(Dataset entries)
--- START ---
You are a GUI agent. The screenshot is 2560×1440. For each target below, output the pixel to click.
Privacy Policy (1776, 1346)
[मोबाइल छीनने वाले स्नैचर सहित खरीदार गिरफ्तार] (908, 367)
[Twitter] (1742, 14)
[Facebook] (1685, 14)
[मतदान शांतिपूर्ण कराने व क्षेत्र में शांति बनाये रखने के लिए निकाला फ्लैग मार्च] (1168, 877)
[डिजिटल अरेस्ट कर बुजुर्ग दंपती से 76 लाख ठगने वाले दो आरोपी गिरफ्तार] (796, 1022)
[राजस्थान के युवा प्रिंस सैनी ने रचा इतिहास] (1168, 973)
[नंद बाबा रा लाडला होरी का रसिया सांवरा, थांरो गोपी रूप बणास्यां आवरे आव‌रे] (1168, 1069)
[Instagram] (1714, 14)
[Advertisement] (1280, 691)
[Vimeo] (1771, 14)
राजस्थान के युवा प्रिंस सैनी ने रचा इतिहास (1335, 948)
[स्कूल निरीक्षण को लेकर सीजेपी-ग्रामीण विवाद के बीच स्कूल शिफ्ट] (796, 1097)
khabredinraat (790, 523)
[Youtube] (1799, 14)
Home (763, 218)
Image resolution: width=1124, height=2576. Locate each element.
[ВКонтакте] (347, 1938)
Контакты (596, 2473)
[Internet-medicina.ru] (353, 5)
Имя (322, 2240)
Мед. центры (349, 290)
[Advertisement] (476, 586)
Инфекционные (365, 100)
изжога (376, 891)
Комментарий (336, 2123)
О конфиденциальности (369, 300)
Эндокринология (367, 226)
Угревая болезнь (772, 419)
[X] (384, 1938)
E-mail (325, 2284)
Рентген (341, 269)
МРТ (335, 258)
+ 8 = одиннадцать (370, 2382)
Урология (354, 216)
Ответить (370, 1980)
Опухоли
--- END ---
What you have to do. Show me every line in the data above that includes "each".

Reply.
You are a GUI agent. The screenshot is 2560×1440. For each target below, output the pixel to click.
Image resolution: width=1124, height=2576. Locate each element.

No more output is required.